··· Input
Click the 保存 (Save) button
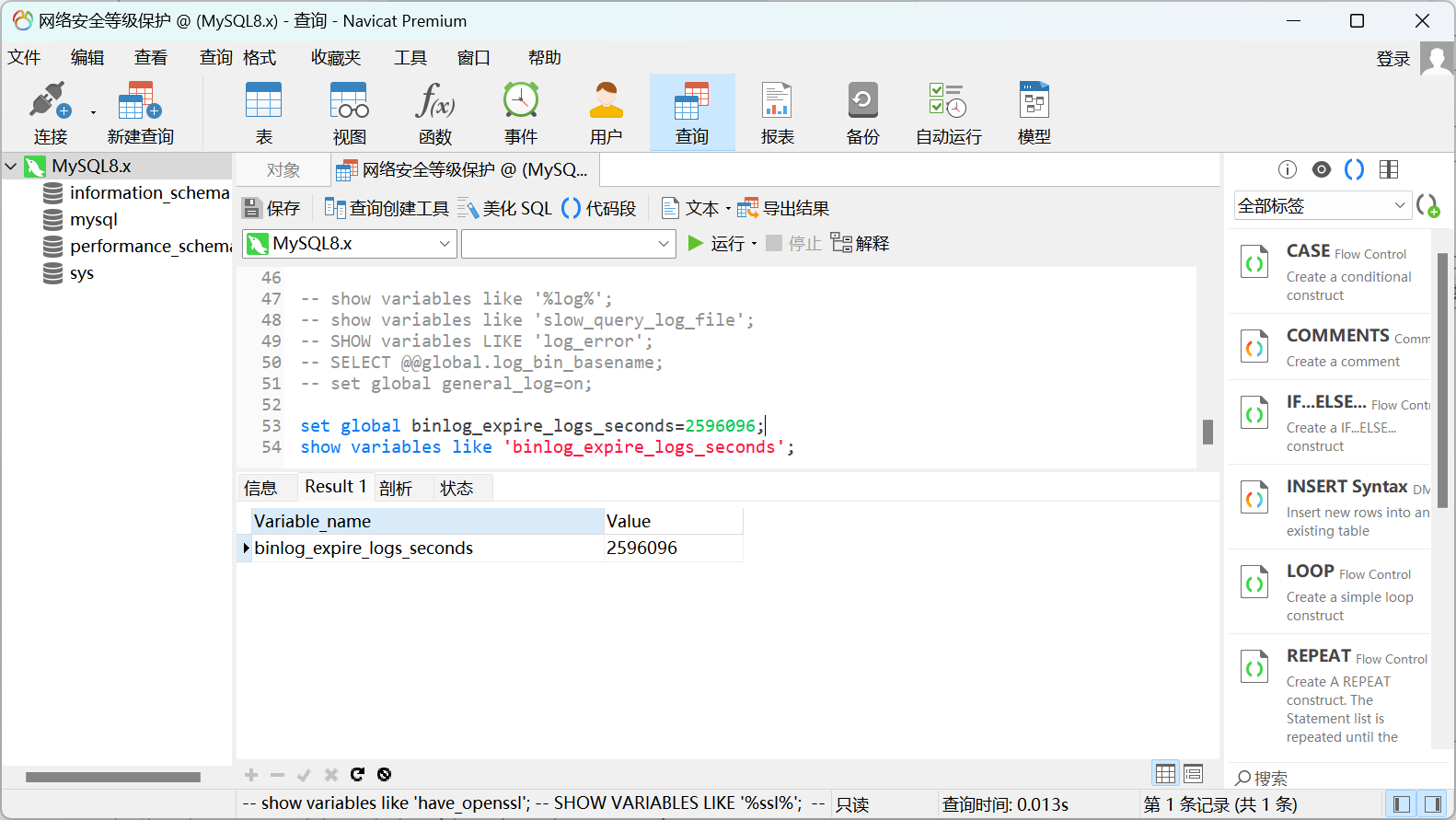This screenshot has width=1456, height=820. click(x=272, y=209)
······
··· Input
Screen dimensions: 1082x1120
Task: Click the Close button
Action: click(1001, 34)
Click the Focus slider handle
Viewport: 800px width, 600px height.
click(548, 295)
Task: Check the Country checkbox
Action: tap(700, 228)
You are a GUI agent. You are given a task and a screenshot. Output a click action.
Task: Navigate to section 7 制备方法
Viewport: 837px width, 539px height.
······
_Problem_
Return, unchanged, the run of lines above that opens with the line containing "Task: Navigate to section 7 制备方法" and closes with the line containing "Viewport: 837px width, 539px height.". Include both.

_Answer box_
Task: Navigate to section 7 制备方法
Viewport: 837px width, 539px height.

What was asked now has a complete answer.